Iris review – vibrant sartorial documentary
4 / 5 stars
Iris Apfel, the
beloved 93-year-old New York fashion icon, is a fitting subject for
Albert Maysles’s penultimate film
Jonathan Romney
Sunday 2 August 2015
07.59 BST /
http://www.theguardian.com/film/2015/aug/02/iris-review-vibrant-sartorial-documentary
Edna Mode, the
hi-tech fashionista of The Incredibles, may have had Anna Wintour’s
hair, but more distinctively, she had the porthole-sized spectacles
of Iris Apfel, the 93-year-old subject of this documentary. A beloved
New York fashion icon and self-styled “geriatric starlet”, Mrs
Apfel is famous for dressing with delirious, eye-searing panache. “I
like to improvise,” she says, “try this, try that, as though I’m
playing jazz” – her jazz presumably being of the bacchanalian
free-improv variety, rather than black polo-neck cool school.
Albert Maysles’s
film follows Apfel on her shopping expeditions; explores the
clutter-filled Aladdin’s cave of a home she shares with her husband
and interior-design partner Carl, now 101; and shows her imparting
brittle and generous wisdom to younger and more earnest fashionistas.
Given that she has
made a lifelong three-ring circus out of her dress sense, it would be
easy to dismiss Apfel as an eccentric show-off rather than exalt her
as a permanent performance artist.
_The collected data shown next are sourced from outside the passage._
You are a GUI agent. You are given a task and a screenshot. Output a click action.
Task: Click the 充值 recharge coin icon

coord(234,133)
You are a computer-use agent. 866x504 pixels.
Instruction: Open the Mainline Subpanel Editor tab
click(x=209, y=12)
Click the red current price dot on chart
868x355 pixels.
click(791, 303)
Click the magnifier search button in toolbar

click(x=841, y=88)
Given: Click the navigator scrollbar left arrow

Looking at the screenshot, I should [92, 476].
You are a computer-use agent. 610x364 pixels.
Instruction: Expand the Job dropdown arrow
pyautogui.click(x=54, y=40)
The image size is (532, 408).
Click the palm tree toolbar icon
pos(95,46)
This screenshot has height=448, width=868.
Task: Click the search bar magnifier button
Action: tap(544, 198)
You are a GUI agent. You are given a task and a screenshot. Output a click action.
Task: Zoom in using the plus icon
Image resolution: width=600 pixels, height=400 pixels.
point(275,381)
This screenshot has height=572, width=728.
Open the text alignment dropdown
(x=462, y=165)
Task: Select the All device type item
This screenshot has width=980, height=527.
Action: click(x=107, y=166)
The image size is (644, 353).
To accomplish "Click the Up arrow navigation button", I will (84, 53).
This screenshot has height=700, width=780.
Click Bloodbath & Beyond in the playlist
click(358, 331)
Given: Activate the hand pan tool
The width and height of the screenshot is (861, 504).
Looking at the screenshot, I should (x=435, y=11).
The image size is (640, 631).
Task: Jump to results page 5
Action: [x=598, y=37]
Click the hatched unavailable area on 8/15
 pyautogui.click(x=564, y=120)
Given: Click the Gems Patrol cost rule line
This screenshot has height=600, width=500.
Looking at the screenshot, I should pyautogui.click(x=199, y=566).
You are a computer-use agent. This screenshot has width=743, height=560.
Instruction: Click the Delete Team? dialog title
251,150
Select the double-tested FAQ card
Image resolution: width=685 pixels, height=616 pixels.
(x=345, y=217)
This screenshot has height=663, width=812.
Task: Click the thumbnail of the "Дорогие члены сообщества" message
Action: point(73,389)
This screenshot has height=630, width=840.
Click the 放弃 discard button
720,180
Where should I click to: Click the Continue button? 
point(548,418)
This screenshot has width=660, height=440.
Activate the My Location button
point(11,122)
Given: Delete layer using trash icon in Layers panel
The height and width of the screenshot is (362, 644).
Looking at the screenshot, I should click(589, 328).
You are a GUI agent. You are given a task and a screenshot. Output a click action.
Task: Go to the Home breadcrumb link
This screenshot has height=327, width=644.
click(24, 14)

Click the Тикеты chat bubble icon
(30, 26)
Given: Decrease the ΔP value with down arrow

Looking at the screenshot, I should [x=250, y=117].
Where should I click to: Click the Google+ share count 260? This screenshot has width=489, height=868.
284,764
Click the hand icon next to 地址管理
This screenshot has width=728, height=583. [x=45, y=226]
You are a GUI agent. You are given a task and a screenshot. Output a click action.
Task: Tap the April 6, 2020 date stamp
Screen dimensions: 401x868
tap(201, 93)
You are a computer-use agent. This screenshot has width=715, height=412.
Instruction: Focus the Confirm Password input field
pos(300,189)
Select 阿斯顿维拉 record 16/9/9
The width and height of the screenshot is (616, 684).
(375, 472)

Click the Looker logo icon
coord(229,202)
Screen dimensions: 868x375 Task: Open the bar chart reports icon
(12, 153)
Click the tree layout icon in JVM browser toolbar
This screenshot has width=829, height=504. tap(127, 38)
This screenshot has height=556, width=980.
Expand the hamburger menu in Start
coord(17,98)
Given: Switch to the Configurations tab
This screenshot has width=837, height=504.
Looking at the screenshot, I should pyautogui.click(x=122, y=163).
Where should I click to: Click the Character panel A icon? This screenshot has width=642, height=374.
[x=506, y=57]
But she emerges here as a
down-to-earth, self-mocking, savvy philosopher, a one-off combination
of Madame de Pompadour and a borscht-belt standup: it’s not just
Iris’s glasses that recall George Burns, but her wit too.
Albert Maysles –
who died in March aged 88, and whose penultimate film this is – is
best known for the verite-style documentaries he made with his late
brother David, notably Grey Gardens (1975), a deeper, darker portrait
of two somewhat more troubled grandes dames. Iris is a slight,
conventional affair by Maysles’s standards, and a touch repetitive
– endless bolts of fabric and panoplies of costume jewellery laid
out for our appreciation. And you can’t help thinking that a
socialite who can afford to indulge her style might by nature be less
interesting than those people who manage to fuel their sartorial
fancies on a shoestring. But Iris Apfel’s whole being – like this
entertaining study – is a bracing advert for the pleasures of
living large, and loud, into old age.